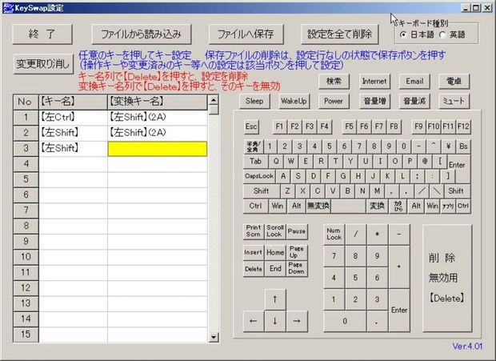This screenshot has height=361, width=496.
Task: Click the large 削除 無効用 Delete button
Action: pos(447,279)
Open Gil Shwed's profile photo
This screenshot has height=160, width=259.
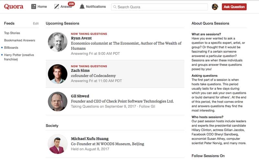[x=58, y=101]
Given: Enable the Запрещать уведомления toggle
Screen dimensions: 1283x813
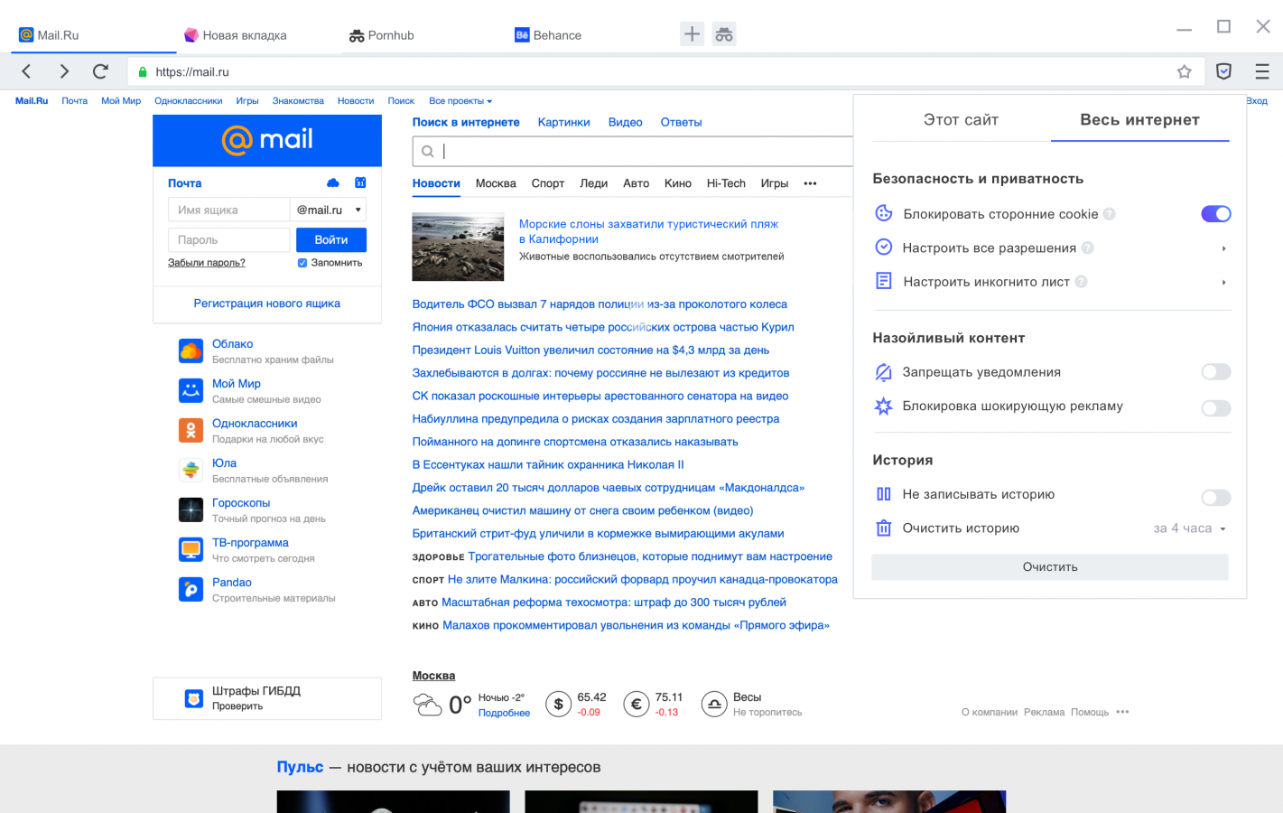Looking at the screenshot, I should (x=1215, y=372).
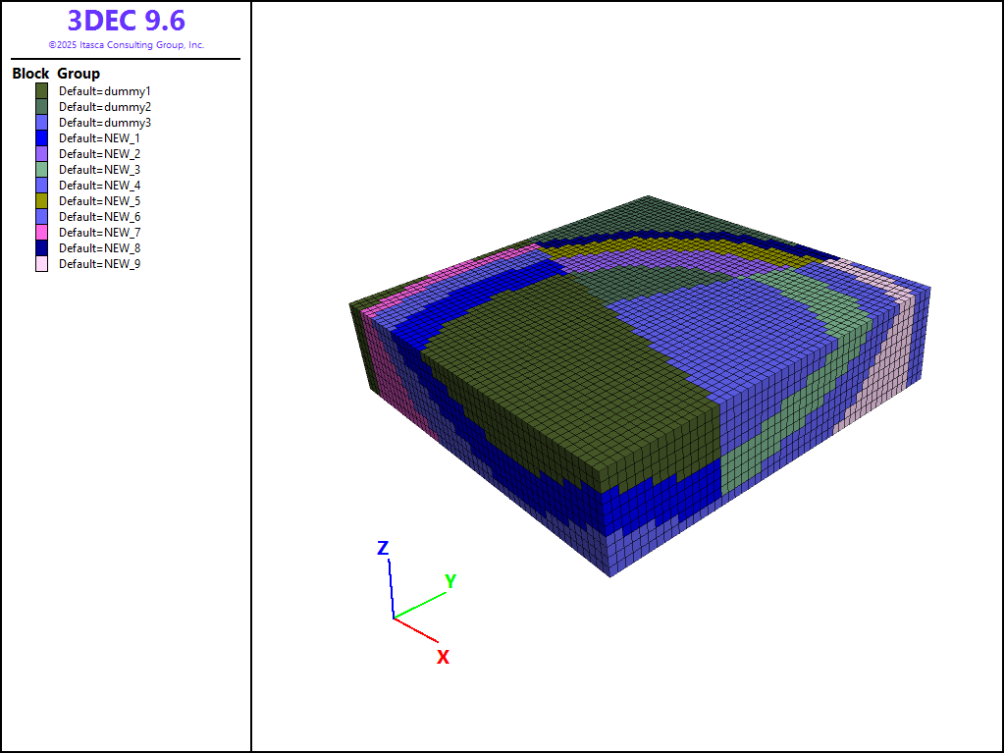1005x754 pixels.
Task: Select the NEW_1 blue legend swatch
Action: coord(41,138)
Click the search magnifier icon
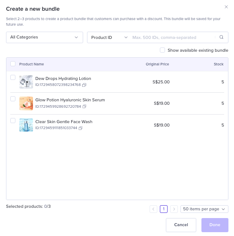234x236 pixels. tap(221, 37)
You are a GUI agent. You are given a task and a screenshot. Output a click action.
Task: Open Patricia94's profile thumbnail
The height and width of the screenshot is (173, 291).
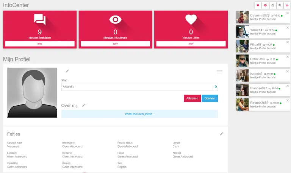click(242, 61)
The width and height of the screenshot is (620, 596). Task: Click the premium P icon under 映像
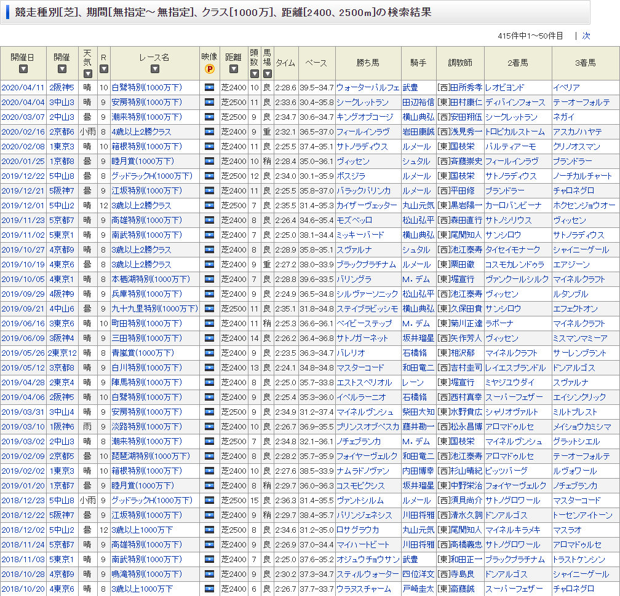[209, 69]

▸ **What is expected**
The expected output is an exact copy of the lines from the one with "The width and" to the final line of the entries above, pictures excepted; please include both ends.

▸ **Exercise answer**
The width and height of the screenshot is (620, 596). Task: Click the premium P icon under 映像
[209, 69]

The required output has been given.